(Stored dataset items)
= = =

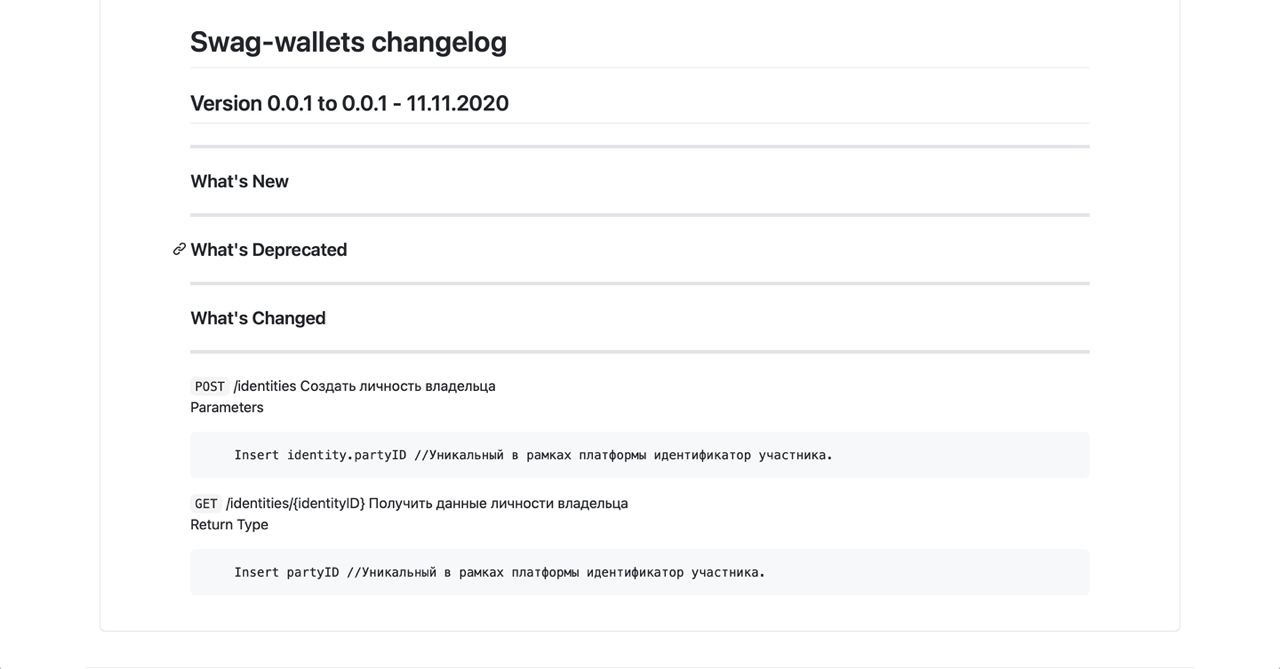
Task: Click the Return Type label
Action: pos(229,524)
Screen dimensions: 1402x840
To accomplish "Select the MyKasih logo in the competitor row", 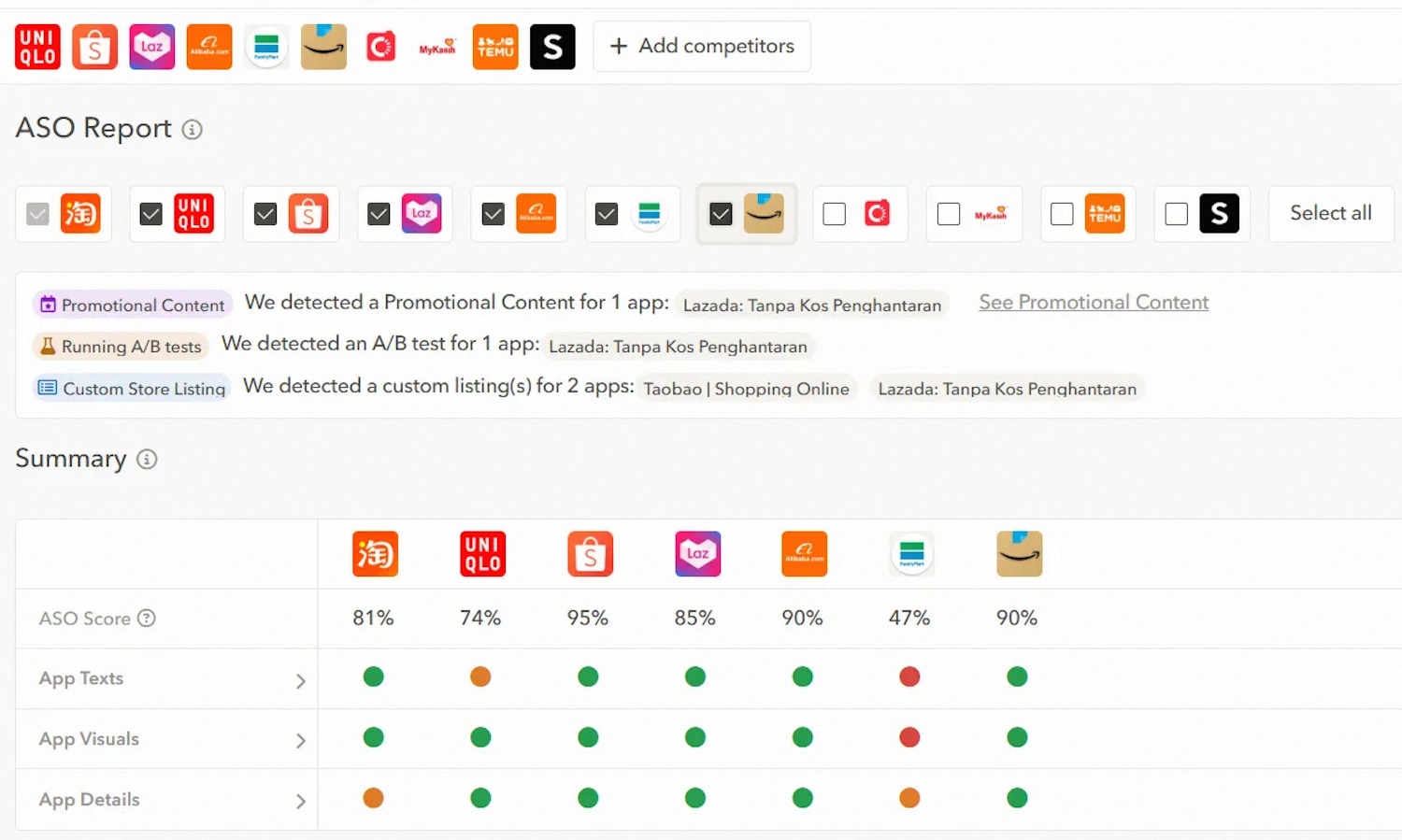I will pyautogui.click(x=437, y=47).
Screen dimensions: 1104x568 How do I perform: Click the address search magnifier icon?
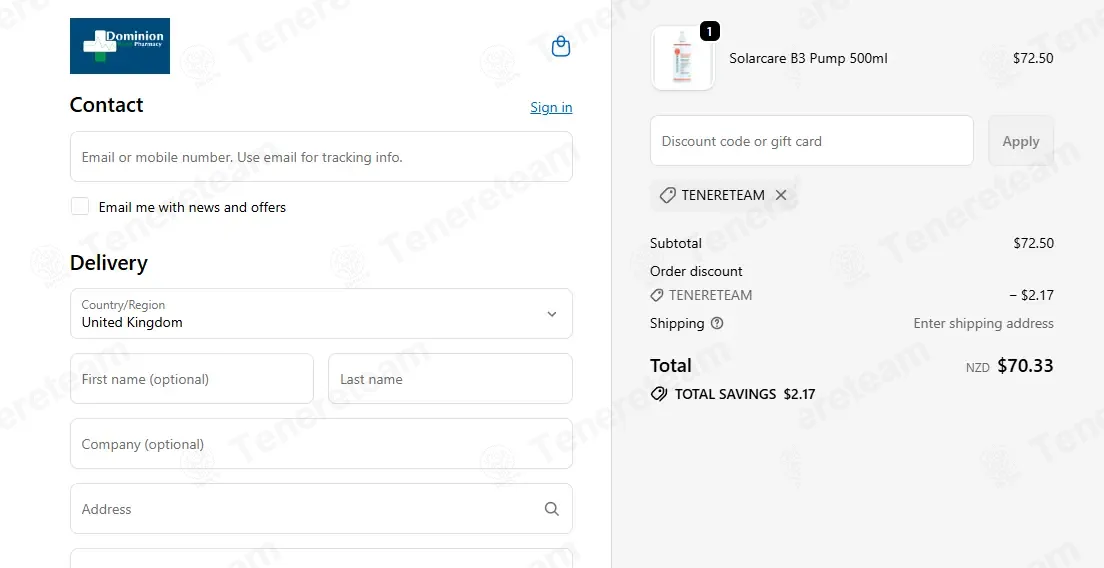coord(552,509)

= = =

What to produce:
Without the pictures, transcribe the lines from the one containing "Screen dimensions: 1104x568" through the end of the data, exactly and only those.

Exercise solution:
Screen dimensions: 1104x568 How do I perform: Click the address search magnifier icon?
coord(552,509)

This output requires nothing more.